Она была старше меня — ей было уже почти восемнадцать. Обычно в этом возрасте такая разница в годах весьма ощутима, тем более считается, что психологически девушки развиваются быстрее ребят, но у нас с нею все было иначе. Нам было просто хорошо. Впервые я встретил человека, которому мог все рассказать, с которым мог всем поделиться. И чем больше мы говорили, тем нам было интереснее. Нам обоим недолго оставалось пользоваться свободой, и мы встречались и разговаривали до тех пор, пока ей не приходила пора бежать на уроки; иногда вечером я заходил к ним. А потом начались рождественские каникулы.

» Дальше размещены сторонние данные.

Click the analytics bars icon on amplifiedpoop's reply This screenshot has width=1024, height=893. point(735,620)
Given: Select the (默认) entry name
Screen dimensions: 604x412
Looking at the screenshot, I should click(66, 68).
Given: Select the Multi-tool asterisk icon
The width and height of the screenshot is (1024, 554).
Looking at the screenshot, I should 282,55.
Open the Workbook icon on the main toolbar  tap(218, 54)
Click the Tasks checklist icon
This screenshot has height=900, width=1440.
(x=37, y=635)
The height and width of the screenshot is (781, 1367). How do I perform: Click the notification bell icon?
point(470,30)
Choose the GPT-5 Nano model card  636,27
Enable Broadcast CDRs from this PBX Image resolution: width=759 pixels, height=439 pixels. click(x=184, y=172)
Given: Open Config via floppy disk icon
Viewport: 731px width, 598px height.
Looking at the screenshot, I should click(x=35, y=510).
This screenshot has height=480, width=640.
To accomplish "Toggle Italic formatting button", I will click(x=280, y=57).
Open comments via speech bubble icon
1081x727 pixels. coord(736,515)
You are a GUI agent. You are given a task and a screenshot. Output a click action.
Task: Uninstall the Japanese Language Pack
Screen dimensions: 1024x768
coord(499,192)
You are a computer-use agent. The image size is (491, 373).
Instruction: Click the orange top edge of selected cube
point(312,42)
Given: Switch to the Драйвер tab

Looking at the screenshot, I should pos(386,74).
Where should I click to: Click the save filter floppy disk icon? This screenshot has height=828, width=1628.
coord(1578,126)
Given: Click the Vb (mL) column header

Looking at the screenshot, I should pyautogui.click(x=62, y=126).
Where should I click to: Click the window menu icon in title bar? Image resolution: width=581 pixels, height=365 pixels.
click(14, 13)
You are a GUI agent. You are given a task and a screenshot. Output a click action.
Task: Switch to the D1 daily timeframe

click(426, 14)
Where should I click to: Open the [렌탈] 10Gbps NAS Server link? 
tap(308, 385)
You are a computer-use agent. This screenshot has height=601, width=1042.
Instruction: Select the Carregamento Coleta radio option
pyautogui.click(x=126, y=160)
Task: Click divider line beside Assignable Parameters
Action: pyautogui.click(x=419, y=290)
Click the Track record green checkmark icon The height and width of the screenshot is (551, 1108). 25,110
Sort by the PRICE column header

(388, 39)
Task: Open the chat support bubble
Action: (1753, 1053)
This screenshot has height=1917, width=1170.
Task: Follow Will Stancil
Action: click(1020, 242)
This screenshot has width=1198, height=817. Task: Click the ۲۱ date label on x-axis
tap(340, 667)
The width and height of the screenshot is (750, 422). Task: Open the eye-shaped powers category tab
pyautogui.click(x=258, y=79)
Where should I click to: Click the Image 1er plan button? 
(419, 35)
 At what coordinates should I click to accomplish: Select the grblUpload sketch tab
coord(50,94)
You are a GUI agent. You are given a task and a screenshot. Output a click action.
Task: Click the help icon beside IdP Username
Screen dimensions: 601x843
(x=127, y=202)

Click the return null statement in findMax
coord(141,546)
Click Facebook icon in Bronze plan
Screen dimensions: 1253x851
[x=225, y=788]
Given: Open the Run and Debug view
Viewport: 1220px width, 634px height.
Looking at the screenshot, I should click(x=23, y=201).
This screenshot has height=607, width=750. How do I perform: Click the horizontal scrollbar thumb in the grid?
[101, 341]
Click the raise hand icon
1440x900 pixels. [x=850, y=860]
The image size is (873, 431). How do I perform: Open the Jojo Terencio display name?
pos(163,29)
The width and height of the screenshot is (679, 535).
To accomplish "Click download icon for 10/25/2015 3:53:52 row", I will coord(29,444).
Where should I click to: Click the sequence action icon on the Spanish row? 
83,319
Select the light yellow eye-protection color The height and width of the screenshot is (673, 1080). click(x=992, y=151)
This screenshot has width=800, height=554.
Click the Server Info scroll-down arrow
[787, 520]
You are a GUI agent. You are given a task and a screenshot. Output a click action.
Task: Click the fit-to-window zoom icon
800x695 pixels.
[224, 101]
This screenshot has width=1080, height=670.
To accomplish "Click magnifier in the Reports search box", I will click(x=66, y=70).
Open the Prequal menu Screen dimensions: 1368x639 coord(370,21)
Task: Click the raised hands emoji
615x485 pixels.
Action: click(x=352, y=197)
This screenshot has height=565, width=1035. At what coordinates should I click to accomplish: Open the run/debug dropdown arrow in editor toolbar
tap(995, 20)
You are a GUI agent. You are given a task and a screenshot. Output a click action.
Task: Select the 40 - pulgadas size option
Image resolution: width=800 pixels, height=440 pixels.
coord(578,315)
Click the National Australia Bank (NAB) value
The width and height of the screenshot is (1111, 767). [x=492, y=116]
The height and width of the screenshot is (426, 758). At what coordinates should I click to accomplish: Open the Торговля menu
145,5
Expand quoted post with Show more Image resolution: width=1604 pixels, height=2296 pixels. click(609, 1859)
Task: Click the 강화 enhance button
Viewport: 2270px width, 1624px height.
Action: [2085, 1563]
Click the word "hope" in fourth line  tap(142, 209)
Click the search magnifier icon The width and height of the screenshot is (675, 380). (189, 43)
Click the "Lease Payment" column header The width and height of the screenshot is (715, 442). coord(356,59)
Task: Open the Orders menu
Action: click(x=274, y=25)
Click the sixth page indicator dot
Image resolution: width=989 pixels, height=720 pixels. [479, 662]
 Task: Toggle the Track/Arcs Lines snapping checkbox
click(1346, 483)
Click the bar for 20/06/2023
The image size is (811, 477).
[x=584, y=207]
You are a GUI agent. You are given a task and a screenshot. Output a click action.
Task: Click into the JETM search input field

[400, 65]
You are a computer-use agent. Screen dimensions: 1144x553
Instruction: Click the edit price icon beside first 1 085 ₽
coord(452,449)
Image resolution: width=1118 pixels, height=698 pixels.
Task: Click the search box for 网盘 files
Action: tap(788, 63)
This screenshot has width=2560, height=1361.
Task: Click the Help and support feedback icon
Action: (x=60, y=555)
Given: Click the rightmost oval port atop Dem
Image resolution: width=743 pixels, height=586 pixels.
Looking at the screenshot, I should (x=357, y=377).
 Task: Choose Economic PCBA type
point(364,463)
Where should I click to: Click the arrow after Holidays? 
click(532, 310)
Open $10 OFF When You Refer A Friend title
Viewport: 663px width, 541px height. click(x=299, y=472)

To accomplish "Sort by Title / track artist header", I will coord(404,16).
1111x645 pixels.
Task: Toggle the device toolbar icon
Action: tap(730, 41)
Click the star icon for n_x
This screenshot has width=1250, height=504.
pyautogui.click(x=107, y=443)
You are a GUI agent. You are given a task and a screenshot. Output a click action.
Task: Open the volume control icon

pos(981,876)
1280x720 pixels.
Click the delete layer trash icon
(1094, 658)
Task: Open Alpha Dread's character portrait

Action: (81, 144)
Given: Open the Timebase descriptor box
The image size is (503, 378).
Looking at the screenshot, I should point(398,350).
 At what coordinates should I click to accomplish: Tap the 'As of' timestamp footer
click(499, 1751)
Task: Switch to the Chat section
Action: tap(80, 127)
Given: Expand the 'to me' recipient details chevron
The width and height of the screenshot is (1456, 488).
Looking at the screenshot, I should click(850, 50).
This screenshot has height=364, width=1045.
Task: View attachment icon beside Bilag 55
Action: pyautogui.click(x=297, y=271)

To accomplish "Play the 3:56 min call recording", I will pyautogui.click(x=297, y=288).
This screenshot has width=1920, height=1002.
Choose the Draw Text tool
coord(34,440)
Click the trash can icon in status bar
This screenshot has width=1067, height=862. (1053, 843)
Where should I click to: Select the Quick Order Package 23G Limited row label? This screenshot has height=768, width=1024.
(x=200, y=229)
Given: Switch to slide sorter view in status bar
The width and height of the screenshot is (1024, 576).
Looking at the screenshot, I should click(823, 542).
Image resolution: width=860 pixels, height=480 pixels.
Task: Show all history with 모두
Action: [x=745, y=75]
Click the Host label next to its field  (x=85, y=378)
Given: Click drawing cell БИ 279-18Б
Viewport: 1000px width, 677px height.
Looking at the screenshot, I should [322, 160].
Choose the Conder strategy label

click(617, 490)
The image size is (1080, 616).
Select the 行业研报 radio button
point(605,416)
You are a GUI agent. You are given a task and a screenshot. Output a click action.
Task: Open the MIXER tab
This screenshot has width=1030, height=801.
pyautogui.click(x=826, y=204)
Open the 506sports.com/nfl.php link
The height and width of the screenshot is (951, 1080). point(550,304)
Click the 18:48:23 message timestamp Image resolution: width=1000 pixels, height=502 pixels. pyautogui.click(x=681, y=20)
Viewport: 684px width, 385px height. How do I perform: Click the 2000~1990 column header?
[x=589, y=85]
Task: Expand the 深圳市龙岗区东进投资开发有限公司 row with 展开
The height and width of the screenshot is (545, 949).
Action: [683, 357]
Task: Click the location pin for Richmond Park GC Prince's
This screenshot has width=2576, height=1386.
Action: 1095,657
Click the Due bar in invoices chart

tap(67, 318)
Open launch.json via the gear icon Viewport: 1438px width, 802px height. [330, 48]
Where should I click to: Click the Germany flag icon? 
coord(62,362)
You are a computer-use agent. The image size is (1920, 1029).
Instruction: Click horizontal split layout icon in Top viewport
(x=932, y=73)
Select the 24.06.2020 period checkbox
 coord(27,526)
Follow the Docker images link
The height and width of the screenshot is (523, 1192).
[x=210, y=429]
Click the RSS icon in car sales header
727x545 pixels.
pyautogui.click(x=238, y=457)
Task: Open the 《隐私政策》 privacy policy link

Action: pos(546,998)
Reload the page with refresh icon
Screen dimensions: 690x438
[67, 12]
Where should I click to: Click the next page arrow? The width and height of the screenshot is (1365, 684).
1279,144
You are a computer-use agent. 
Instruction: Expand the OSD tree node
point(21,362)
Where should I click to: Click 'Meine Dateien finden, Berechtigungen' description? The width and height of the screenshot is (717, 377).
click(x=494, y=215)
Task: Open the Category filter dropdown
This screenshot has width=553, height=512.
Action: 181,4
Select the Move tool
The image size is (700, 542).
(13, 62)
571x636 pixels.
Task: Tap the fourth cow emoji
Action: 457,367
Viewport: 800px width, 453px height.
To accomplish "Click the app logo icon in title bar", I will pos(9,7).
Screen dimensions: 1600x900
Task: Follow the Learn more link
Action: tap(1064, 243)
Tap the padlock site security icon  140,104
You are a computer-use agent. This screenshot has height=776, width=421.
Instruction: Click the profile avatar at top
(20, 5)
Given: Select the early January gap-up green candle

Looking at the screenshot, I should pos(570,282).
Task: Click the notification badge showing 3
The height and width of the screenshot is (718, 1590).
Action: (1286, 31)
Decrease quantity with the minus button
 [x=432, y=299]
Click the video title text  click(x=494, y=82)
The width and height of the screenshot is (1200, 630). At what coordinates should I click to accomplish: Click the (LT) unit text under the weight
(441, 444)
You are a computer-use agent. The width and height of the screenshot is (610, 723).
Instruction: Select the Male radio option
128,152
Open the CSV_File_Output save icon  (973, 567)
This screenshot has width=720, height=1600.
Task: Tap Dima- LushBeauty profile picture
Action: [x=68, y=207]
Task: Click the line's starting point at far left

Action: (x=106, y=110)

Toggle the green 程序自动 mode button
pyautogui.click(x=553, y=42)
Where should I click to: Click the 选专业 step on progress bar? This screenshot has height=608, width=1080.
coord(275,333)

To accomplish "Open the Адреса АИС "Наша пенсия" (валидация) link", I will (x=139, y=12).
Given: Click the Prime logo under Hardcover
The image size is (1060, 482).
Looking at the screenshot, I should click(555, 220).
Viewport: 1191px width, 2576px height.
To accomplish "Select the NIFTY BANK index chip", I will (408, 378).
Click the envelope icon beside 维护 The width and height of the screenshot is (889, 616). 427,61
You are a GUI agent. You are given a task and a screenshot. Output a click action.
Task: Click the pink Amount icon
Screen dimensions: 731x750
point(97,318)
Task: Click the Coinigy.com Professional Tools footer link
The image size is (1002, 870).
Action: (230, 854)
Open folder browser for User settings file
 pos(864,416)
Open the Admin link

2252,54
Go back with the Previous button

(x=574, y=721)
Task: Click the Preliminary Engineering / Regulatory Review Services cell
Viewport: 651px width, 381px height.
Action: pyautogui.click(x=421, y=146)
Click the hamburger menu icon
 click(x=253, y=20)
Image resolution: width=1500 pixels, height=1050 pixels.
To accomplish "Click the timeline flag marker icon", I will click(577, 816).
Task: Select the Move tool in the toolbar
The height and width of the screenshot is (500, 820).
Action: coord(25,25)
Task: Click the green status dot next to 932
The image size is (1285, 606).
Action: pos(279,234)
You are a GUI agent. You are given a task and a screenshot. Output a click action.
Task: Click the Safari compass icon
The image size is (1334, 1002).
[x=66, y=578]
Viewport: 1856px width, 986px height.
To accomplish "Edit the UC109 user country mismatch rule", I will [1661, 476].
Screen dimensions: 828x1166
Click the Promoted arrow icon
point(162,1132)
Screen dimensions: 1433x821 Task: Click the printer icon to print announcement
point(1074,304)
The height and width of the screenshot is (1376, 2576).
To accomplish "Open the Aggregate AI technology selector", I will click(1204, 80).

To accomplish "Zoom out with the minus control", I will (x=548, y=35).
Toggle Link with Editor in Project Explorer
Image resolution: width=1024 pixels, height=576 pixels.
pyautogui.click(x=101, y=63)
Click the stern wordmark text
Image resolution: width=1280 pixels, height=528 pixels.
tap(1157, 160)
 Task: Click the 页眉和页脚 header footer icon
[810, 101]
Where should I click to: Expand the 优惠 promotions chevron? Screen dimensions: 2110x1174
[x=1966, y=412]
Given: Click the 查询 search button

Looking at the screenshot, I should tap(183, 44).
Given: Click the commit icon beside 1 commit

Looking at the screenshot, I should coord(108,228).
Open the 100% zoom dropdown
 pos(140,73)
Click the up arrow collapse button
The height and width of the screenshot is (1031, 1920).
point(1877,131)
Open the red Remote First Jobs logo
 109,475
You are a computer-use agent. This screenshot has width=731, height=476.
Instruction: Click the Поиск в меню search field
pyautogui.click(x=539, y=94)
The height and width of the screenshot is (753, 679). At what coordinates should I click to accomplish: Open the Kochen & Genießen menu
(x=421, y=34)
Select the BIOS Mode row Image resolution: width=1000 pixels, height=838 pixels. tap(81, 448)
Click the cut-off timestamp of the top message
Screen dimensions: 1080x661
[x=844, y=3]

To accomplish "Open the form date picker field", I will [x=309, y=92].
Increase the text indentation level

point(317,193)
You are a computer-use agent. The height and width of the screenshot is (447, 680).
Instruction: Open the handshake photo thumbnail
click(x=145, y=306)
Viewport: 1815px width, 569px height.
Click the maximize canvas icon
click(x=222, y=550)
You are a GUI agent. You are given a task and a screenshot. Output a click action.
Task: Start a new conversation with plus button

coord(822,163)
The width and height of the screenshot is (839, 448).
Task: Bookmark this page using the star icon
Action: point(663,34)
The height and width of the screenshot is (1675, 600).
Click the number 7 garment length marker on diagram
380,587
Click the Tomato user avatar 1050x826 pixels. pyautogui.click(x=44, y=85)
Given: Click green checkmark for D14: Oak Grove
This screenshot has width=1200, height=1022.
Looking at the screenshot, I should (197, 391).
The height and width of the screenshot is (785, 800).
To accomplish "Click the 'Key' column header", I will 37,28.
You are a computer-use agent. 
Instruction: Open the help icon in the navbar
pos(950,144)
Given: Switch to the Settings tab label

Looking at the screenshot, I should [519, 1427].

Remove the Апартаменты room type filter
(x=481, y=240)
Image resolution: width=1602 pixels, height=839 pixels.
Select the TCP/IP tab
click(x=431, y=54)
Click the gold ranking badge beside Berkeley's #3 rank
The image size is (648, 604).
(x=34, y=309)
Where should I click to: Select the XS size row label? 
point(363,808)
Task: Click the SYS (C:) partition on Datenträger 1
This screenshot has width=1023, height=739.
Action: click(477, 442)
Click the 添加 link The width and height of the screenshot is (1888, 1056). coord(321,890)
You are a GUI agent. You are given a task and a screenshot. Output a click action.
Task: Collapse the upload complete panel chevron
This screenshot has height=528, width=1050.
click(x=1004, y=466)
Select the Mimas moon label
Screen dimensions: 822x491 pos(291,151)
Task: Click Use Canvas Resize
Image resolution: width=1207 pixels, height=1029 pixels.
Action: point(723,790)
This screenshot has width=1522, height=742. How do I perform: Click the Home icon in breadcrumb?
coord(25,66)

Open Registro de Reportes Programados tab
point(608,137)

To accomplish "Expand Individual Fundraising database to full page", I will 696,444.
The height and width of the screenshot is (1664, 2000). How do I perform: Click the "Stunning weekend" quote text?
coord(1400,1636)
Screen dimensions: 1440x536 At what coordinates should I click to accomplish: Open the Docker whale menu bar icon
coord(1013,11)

Кажется, только во время каникул я узнал, что Натали вовсе не собирается стать профессиональным скрипачом. Она играла на скрипке, альте и фортепиано, а хотела стать композитором. Она осваивала все эти инструменты, чтобы, давая частные уроки, преподавая в музыкальных школах, играя в оркестре, зарабатывать себе на жизнь, но все это она рассматривала как средство для достижения главной цели. Я долго ни о чем не догадывался, потому что она все не решалась рассказать. Не думаю, чтобы она еще кому-нибудь признавалась в этом, разве что матери. Что касается ее исполнительского искусства, то внешне она так была уверена в себе, так здраво оценивала свои возможности, что я долго не догадывался, какая за этим кроется беззащитность, неуверенность, полное незнание тех вещей, с которыми были связаны самые ее честолюбивые мечты — потому-то ей так трудно было говорить об этом. О том, что составляло истинный смысл всей ее жизни.
— А женщин — композиторов нет, — сказала она мне как-то.
Шли рождественские каникулы, и мы с ней частенько встречались. В тот раз мы гуляли в парке. Это лучшее место в нашем городе: огромный, как лес, парк с тропинками, у которых нет конца. Мы прогуливали жирного попконоса м-с Филд по имени Орвилл. Шел дождь. Я знаю, что пес на самом деле назывался пекинес, но он все-таки был попконос.
— Ни одной женщины — композитора? Быть того не может! — возразил я.
Натали согласилась — были, но вряд ли сыграли значительную роль, а если и внесли какой-то вклад в музыку, теперь все равно об этом не узнаешь, потому что оперы, которые они писали, не ставятся на сцене, симфонии не исполняются на концертах.
— Но если они писали хорошую, по-настоящему хорошую музыку, — возразила она себе, — ее исполняли бы, правда? Видно, не было среди них первоклассных композиторов.
— Но почему же?
Сама эта мысль казалась странной. Множество женщин — композиторов пишут сейчас популярную музыку, а певиц всегда было больше, чем певцов; что ни говори, музыку не назовешь «мужским видом» искусства, она — явление общечеловеческое.
— Не знаю почему. Может быть, когда-нибудь я до этого докопаюсь, — довольно угрюмо ответила Натали. — Но думается мне, что все это предубеждение и ложь. Как это ты тогда назвал? Са-мо-что-то-там-такое.